[Task inputs start]
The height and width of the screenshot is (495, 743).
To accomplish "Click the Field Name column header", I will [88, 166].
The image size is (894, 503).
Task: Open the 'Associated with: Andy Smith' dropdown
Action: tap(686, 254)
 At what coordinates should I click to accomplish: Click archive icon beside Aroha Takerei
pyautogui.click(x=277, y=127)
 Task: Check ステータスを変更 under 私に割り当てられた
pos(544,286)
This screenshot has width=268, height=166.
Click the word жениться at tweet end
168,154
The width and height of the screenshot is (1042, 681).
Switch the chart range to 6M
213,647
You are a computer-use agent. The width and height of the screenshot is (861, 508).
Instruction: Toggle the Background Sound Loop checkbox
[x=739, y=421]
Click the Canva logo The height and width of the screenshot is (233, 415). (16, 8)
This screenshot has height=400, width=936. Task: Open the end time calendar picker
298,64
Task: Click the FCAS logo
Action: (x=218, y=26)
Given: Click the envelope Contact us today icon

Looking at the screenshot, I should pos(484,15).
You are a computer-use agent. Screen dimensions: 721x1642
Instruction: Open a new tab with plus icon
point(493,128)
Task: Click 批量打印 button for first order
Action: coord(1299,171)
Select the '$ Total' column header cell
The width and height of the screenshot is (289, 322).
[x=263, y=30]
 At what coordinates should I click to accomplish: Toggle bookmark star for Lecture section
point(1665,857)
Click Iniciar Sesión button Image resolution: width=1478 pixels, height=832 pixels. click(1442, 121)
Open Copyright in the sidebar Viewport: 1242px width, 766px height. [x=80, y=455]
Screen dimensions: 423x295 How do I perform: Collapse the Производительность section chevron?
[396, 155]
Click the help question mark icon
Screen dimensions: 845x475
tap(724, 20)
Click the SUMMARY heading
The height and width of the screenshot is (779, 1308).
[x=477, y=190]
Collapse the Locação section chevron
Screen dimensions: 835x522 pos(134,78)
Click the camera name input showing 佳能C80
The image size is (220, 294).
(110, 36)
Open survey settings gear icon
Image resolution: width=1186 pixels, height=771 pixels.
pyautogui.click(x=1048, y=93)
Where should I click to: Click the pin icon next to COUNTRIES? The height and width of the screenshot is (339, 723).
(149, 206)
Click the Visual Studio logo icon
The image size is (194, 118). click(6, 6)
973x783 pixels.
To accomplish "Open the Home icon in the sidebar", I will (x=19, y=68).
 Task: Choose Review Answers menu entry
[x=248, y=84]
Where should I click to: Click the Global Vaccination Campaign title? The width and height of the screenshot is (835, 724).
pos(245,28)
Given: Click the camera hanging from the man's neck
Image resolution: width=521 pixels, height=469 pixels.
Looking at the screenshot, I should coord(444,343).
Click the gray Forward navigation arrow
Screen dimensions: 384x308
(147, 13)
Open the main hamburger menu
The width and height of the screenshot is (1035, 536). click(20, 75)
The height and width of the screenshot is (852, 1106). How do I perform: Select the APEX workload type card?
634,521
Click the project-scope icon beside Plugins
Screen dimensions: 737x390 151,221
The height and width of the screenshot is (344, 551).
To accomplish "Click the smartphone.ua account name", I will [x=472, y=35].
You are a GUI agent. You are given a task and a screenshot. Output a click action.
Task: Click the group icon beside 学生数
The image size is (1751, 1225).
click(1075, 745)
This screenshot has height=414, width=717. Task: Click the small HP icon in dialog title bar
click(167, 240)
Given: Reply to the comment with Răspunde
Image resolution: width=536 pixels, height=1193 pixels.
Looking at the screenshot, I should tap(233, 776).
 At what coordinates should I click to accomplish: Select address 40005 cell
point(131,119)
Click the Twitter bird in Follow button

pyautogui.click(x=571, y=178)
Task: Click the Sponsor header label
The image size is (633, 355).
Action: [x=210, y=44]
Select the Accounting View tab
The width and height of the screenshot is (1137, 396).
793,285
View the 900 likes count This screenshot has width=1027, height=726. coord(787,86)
[Task inputs end]
Output every line from the one containing "The height and width of the screenshot is (852, 1106)." through the end of the rows, inclusive, as a JSON list of strings with one string per line and blank lines omitted.

[
  "The height and width of the screenshot is (852, 1106). How do I perform: Select the APEX workload type card?",
  "634,521",
  "Click the project-scope icon beside Plugins",
  "Screen dimensions: 737x390 151,221",
  "The height and width of the screenshot is (344, 551).",
  "To accomplish \"Click the smartphone.ua account name\", I will [x=472, y=35].",
  "You are a GUI agent. You are given a task and a screenshot. Output a click action.",
  "Task: Click the group icon beside 学生数",
  "The image size is (1751, 1225).",
  "click(1075, 745)",
  "This screenshot has height=414, width=717. Task: Click the small HP icon in dialog title bar",
  "click(167, 240)",
  "Given: Reply to the comment with Răspunde",
  "Image resolution: width=536 pixels, height=1193 pixels.",
  "Looking at the screenshot, I should tap(233, 776).",
  " At what coordinates should I click to accomplish: Select address 40005 cell",
  "point(131,119)",
  "Click the Twitter bird in Follow button",
  "pyautogui.click(x=571, y=178)",
  "Task: Click the Sponsor header label",
  "The image size is (633, 355).",
  "Action: [x=210, y=44]",
  "Select the Accounting View tab",
  "The width and height of the screenshot is (1137, 396).",
  "793,285",
  "View the 900 likes count This screenshot has width=1027, height=726. coord(787,86)"
]